### Collected data
^^^^^^^^

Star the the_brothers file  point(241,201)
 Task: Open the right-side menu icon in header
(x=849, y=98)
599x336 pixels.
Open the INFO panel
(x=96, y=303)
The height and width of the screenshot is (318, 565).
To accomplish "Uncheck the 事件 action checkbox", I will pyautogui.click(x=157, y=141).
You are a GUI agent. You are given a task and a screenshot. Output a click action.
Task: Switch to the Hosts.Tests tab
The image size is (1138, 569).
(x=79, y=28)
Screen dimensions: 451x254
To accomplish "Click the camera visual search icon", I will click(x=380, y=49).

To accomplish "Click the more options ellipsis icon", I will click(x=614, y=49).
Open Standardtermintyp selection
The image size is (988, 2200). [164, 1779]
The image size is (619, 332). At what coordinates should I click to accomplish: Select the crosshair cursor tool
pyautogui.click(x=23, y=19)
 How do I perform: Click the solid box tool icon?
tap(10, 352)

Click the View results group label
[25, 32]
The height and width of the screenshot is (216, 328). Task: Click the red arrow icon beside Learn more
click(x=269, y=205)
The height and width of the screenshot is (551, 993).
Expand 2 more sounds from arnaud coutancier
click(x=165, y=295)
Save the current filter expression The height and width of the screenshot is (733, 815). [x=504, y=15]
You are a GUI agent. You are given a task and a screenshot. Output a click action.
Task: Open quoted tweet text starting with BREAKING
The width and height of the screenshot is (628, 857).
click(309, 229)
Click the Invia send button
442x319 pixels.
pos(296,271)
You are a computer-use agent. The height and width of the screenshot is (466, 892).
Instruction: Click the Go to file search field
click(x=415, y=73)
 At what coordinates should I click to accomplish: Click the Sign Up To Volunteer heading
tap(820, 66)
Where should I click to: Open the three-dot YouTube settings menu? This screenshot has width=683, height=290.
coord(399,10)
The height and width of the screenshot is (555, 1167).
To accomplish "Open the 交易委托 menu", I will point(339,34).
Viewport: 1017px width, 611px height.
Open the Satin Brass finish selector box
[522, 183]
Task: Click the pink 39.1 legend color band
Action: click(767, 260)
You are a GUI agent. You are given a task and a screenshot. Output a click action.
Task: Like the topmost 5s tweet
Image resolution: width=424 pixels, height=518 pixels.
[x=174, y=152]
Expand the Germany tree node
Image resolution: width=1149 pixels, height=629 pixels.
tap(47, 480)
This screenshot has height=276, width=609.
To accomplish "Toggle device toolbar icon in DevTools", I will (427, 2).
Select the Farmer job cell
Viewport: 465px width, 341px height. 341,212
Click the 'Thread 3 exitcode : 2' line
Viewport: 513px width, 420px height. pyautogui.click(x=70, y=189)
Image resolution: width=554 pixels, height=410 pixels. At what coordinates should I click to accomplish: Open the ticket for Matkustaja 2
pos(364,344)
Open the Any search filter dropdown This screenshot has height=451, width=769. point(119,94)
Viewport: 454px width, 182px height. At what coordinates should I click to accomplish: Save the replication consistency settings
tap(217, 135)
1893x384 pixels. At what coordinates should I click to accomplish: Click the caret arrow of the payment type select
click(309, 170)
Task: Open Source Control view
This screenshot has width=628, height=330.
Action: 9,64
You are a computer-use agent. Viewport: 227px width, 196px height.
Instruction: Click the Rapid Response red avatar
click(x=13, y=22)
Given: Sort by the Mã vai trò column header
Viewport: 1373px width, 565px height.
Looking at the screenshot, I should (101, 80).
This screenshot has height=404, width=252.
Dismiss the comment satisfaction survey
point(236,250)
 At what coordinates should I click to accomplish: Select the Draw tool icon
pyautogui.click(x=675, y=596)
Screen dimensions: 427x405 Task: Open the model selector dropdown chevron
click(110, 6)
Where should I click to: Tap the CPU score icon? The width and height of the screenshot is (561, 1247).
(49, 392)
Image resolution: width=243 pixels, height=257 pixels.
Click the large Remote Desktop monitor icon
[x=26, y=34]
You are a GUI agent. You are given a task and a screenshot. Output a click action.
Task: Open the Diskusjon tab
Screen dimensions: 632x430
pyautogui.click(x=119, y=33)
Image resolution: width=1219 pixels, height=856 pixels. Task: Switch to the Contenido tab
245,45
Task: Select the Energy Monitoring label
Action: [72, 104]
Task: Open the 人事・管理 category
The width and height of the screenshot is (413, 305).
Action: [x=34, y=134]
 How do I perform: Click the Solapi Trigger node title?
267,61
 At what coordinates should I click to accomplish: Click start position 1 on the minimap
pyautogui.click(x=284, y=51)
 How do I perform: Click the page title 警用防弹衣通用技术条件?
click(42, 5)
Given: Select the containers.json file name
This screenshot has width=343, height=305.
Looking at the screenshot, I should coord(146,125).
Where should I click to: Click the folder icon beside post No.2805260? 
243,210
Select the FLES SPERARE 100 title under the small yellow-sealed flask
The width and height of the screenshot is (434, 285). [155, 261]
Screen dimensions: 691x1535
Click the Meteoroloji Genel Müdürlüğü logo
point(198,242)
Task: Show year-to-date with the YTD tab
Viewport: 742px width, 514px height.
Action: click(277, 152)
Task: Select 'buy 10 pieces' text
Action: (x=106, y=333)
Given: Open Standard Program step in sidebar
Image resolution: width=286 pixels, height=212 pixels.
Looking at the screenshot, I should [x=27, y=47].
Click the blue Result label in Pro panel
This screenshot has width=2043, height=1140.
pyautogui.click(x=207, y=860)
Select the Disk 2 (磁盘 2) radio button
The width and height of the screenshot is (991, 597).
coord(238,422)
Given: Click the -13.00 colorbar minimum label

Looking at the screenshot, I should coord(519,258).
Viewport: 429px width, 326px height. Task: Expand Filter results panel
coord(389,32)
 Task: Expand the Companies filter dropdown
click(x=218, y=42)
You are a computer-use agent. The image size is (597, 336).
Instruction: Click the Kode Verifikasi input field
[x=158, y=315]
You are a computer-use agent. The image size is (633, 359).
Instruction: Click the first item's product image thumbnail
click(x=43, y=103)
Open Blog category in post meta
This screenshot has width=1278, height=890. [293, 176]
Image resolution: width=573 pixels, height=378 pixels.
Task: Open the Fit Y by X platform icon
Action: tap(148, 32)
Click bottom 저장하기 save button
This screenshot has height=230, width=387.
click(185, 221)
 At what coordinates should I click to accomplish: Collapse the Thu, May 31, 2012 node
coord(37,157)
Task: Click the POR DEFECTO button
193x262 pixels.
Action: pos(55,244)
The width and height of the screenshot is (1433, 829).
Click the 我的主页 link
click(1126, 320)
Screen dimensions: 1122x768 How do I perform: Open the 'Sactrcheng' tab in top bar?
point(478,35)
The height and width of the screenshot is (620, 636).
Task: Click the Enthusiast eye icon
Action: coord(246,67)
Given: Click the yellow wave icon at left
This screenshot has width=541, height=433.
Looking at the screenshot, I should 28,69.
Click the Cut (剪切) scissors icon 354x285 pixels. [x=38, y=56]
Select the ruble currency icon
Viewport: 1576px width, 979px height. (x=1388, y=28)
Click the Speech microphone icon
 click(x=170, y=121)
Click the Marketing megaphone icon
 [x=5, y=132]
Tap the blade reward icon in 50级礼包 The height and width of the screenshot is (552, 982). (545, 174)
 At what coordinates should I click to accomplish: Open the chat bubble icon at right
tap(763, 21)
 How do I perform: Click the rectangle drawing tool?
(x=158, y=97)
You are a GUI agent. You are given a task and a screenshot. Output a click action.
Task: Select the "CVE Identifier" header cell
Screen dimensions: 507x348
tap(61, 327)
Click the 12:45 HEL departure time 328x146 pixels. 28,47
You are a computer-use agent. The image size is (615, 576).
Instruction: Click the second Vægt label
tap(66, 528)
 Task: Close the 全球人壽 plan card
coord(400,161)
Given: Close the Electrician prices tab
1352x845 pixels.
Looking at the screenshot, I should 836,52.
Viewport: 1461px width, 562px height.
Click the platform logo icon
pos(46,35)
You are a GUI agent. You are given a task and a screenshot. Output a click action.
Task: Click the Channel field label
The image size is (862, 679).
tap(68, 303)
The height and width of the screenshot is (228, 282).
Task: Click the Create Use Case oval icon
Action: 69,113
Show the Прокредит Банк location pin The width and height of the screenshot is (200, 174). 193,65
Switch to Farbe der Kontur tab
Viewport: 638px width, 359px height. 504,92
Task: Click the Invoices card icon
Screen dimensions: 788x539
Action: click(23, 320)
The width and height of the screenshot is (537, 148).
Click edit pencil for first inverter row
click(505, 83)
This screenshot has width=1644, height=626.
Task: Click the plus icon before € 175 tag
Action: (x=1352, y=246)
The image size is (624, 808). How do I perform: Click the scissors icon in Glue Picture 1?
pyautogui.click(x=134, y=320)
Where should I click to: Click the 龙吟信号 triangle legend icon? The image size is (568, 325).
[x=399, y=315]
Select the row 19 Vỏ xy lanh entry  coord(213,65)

^^^^^^^^

### Exercise brief
How many lines in these entries contain the string "Show"? State the number and nothing more.

### Solution
2